**PROBLEM DETAILS:** From the data below, repeat exactly the lines from the line with "Open the View menu in menu bar" to the line with "Open the 24", both included.

**DATA SECTION:**
- - - -
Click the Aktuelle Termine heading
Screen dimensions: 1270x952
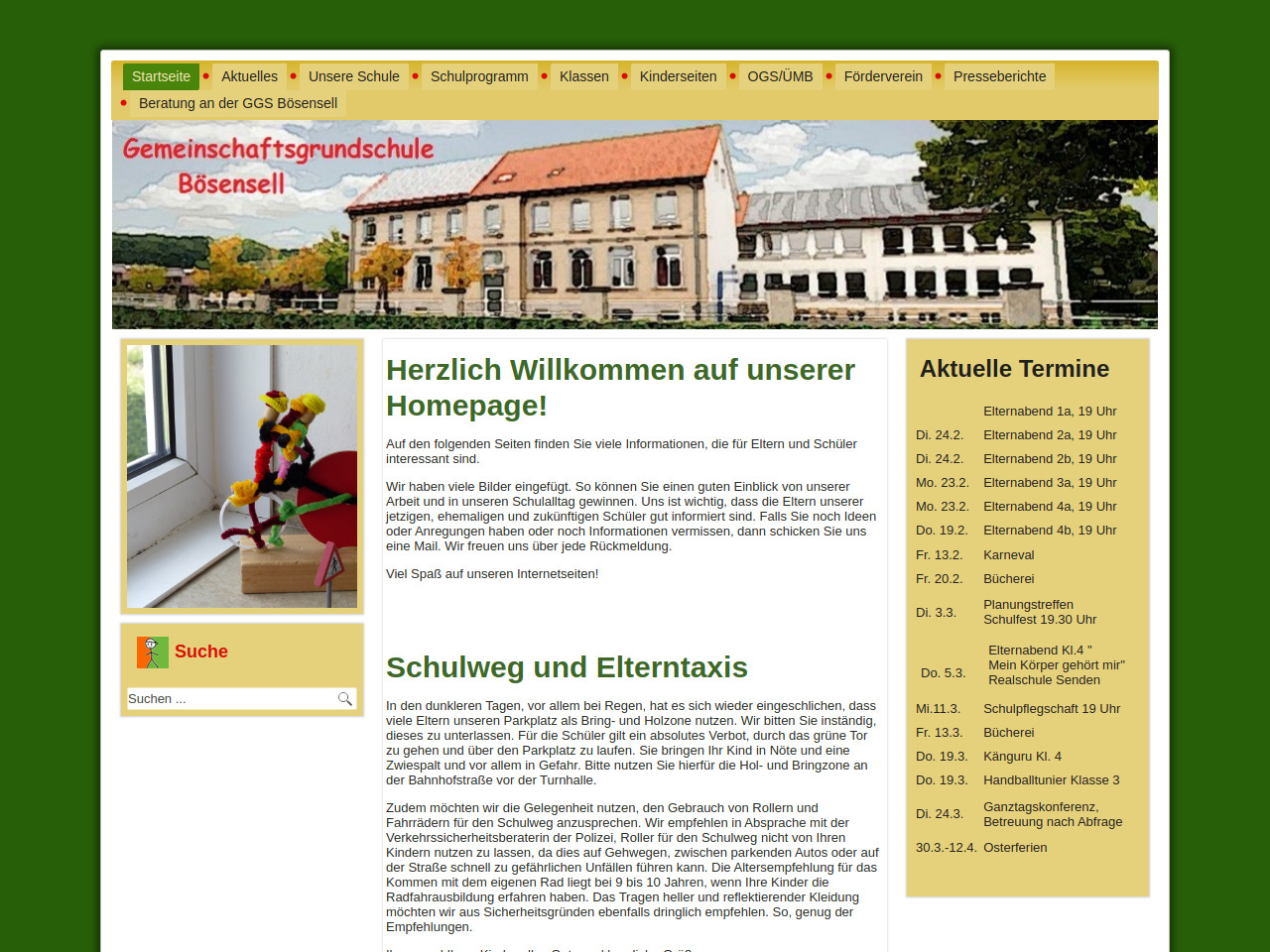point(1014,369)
- - - -
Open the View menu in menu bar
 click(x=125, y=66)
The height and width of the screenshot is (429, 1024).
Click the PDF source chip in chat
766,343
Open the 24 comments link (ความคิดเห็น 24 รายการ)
- - - -
**SOLUTION FOR THIS TASK:**
Open the View menu in menu bar
 click(x=125, y=66)
The height and width of the screenshot is (429, 1024).
Click the PDF source chip in chat
766,343
Open the 24 comments link (ความคิดเห็น 24 รายการ)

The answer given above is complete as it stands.